Purpose: Previous work suggests that interleukin-6 (IL-6) signaling via both classical and transsignaling pathways may be important for retinal ganglion cell survival (RGC) in glaucoma. Here we evaluate the possibility that IL-6 transsignaling is mediated by cleavage of membrane-bound IL-6 receptor alpha (IL-6Rα) by metalloproteinases ADAM10 and ADAM17.

Methods: Using immunolabeling and immunoblotting, we examined the expression and localization patterns of ADAM10 and ADAM17 in whole eye paraffin sections and protein lysates from glaucomatous DBA/2 and control C57 mice. We then perfomred co-localization studies to compare expression and localization patterns of ADAM10 and ADAM17 and their potential target, IL-6Rα. Cell type-specific markers were used to confirm retinal ganglion cell (β-tubulin), rod bipolar cell (PKCα) and Muller glial cell (glutamine synthetase) identities.
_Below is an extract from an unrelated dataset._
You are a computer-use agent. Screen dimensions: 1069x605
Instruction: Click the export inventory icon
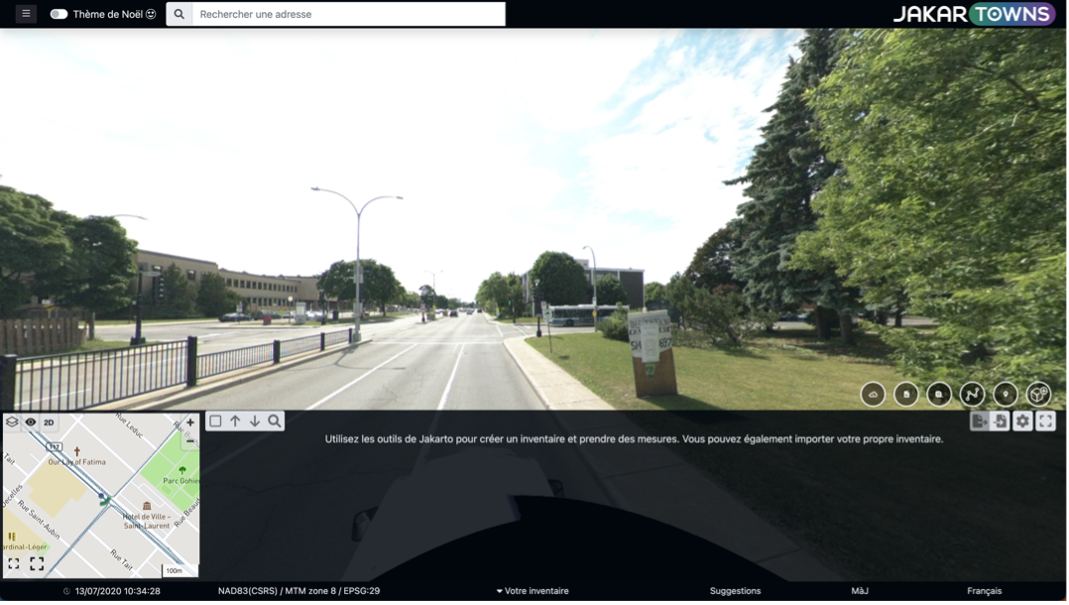[x=977, y=422]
Results: We found that both ADAM10 & ADAM17 are expressed in healthy and glaucomatous retina, where they localize to multiple layers. Co-immunolabeling revealed that ADAM10 and ADAM17 are primarily expressed by RGCs, which also express IL-6Rα. Quantification of ADAM10 and ADAM17 expression in the ganglion cell and nerve fiber layers of retina revealed that while ADAM10 expression did not change significantly with age (p > 0.05) or IOP (p > 0.05), elevated IOP increased ADAM17 expression by up to 55% (p = 0.03). There was no age-related increase in ADAM17 expression (p > 0.05).
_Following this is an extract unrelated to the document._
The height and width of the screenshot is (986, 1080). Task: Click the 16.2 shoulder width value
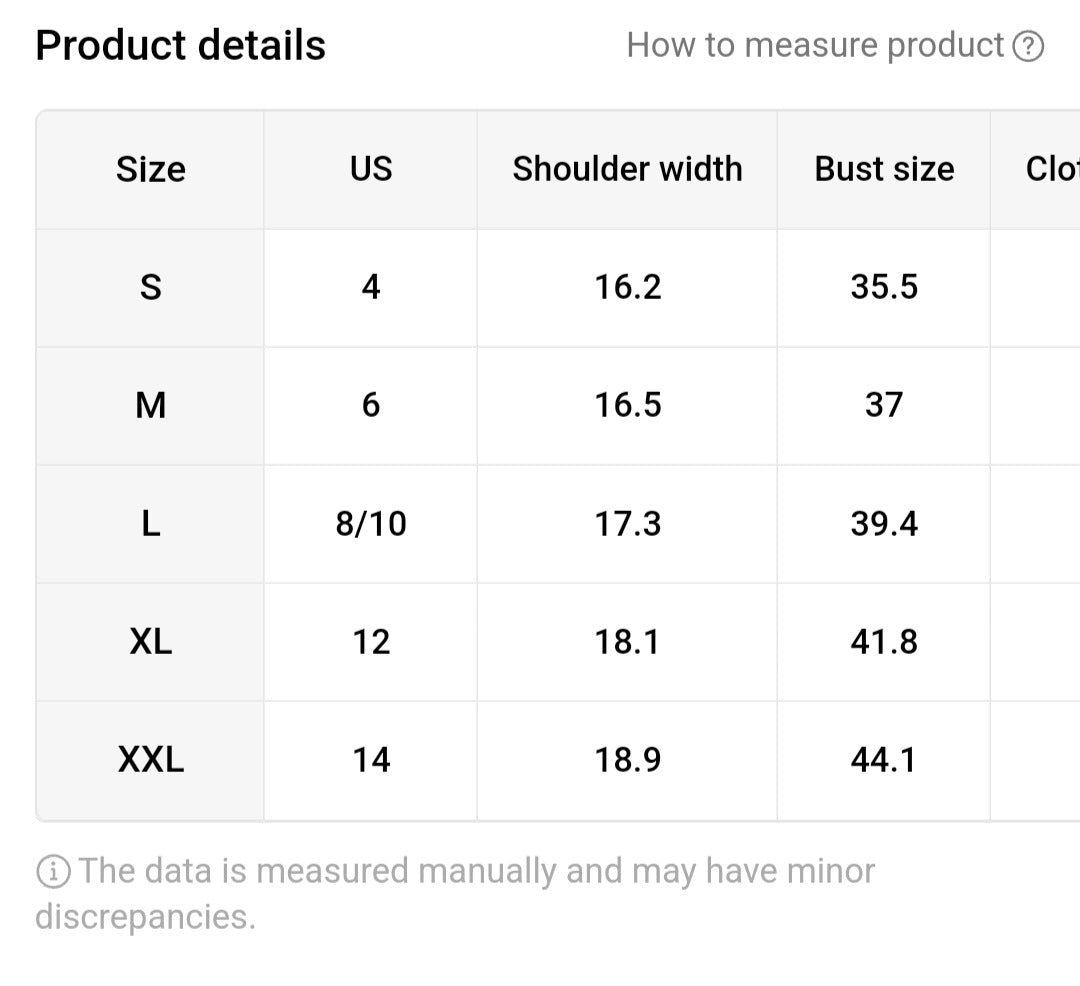[628, 287]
Conclusions: Our data suggests that the necessary machinery (ADAM 10 & ADAM 17) is present in RGCs to cleave existing membrane-bound IL-6Rα into soluble IL-6R. Interestingly, elevated IOP only altered the expression ADAM17 by RGCs. This suggests that ADAM17, in particular, may be a mechanism for the induction of IL-6 transsignaling in glaucoma.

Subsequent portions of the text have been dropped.